STATED PROBLEM - Copy word for word the lines from the one containing "Given: Click the large" through the one containing "pos(55,450)", both included, and omit the pictures from your copy.

Records pointing to text and elements
———
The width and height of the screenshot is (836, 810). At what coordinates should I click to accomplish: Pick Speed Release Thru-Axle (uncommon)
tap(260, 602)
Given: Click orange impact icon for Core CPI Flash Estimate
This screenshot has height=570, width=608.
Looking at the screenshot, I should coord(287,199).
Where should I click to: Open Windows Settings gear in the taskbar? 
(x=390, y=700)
———
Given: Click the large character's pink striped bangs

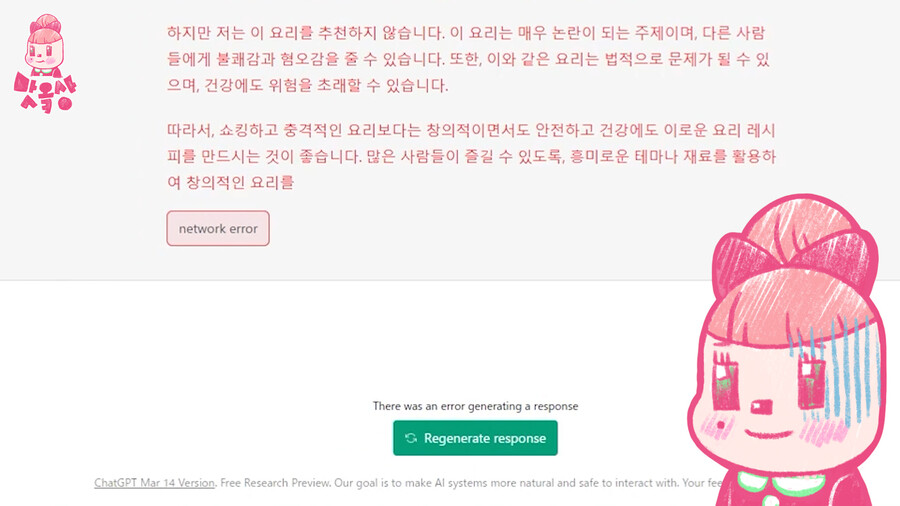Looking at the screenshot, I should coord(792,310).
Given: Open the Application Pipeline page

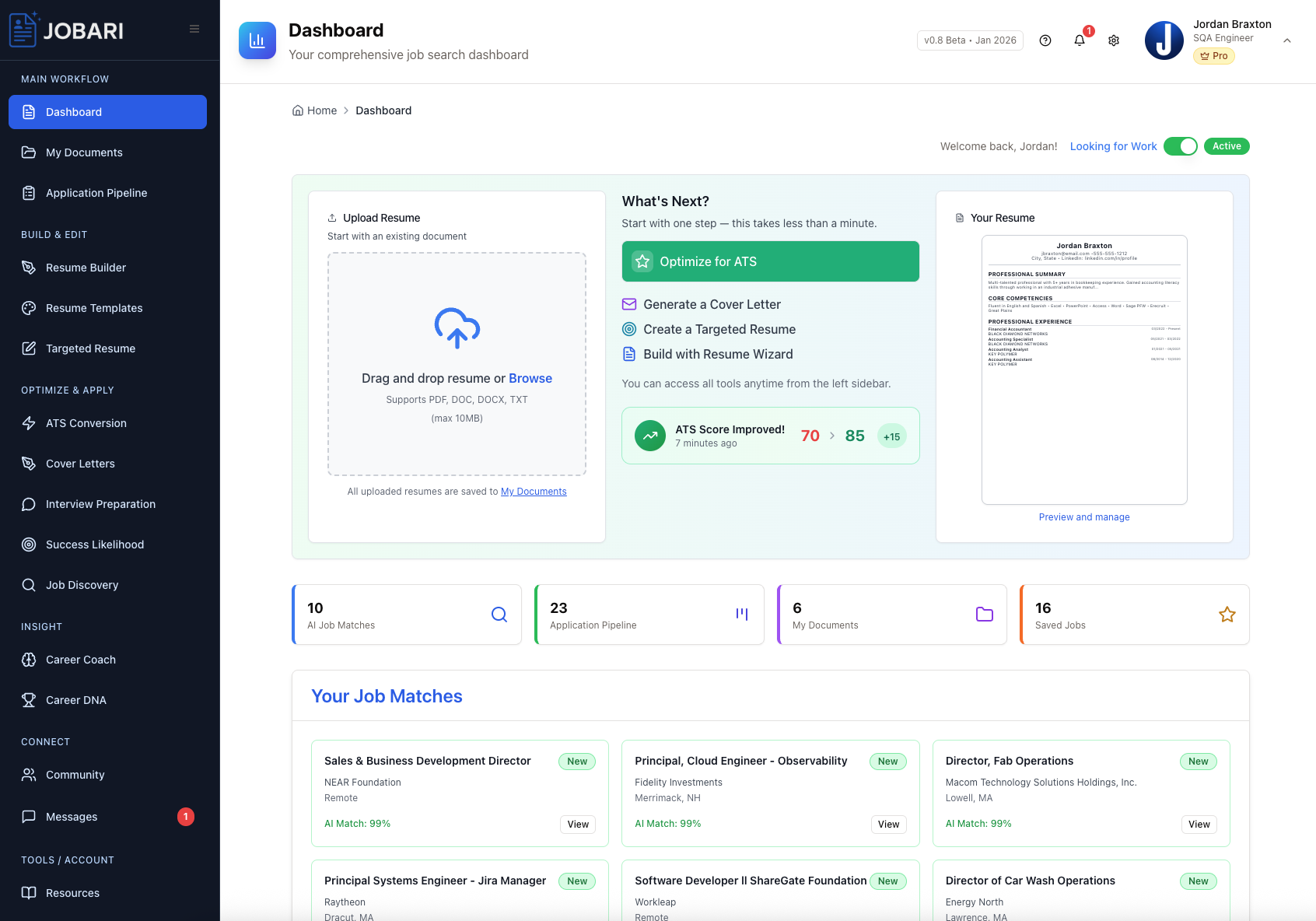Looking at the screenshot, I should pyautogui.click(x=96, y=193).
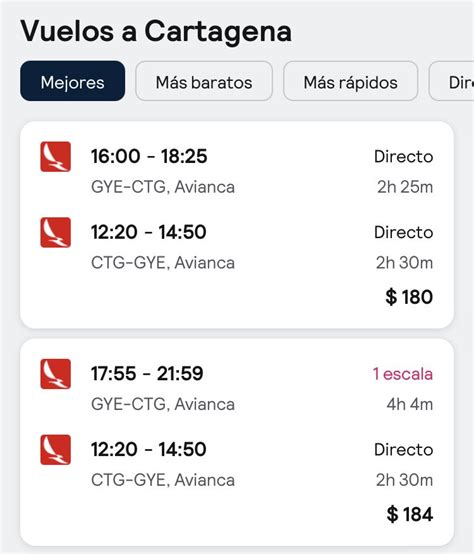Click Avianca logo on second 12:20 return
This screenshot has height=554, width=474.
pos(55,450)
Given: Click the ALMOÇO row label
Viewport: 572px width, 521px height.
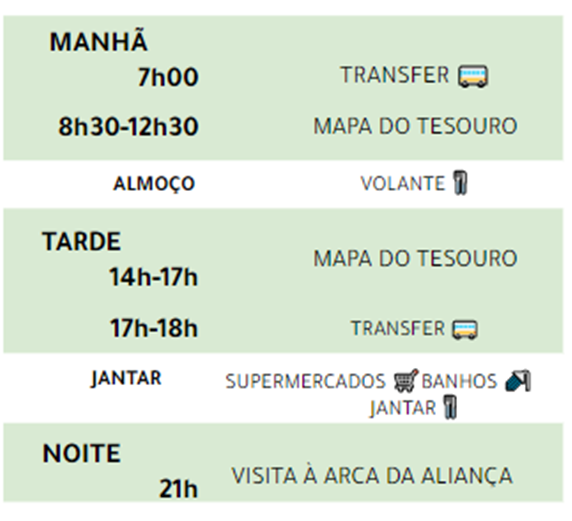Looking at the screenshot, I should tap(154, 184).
———
WRITTEN RESPONSE -
Given: Click the large character's pink striped bangs

Looking at the screenshot, I should coord(792,310).
Given: Open the Application Pipeline page

Looking at the screenshot, I should pyautogui.click(x=96, y=193).
Click Avianca logo on second 12:20 return
This screenshot has height=554, width=474.
pos(55,450)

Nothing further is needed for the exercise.